Community Project Profile
Colossal-AI
Distributed deep-learning training framework optimised for efficient large-model training
- Organisation
- NUS HPC-AI Lab
- Group
- University / research
- Category
- Distributed training framework
- Status
- Actively maintained
- Started
- 2021-10
- Language / Form
- Python
- License
- Apache-2.0
- GitHub Stars
- 41,376
- Updated
- 2026-05-04
Colossal-AI is one of the most globally visible open-source projects from Singapore’s university ecosystem: it tackles memory, parallelism, and cost problems in large-model training.
What It Is
Colossal-AI is a distributed AI training system. Developers use it for tensor parallelism, pipeline parallelism, ZeRO, heterogeneous memory management, and large-model inference optimization, splitting workloads that would overwhelm a single machine across multi-GPU and multi-node environments.

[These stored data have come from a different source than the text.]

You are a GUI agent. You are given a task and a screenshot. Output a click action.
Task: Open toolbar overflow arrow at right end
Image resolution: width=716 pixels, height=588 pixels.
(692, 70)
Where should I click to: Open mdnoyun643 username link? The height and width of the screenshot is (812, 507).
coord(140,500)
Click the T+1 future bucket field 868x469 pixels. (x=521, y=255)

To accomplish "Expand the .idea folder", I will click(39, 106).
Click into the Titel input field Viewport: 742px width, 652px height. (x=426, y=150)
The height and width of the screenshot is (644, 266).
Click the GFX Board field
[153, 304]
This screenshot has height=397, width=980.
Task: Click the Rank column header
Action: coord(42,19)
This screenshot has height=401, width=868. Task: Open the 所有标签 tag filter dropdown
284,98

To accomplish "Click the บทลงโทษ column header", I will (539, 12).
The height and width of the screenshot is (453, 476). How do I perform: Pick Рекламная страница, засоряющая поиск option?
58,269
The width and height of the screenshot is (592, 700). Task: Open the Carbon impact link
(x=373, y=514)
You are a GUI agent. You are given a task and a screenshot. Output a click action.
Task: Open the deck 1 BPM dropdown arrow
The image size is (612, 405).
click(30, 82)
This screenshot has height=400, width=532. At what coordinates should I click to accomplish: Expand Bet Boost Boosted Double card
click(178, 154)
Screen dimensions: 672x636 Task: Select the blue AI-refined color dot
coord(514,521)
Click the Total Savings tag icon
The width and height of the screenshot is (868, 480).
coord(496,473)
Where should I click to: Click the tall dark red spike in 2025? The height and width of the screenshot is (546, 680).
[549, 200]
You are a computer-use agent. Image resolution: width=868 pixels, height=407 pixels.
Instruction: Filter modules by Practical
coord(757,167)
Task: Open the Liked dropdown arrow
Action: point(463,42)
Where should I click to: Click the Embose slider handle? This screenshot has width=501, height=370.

It was incubated by the NUS HPC-AI Lab and later grew into a global open-source engineering project.
AI Relevance
Large-model competition is not only about model weights; it is also about training systems. Colossal-AI turns "can we afford to train this" into an engineering problem: reduce memory pressure, improve throughput, and bring large-model training closer to research teams and smaller companies.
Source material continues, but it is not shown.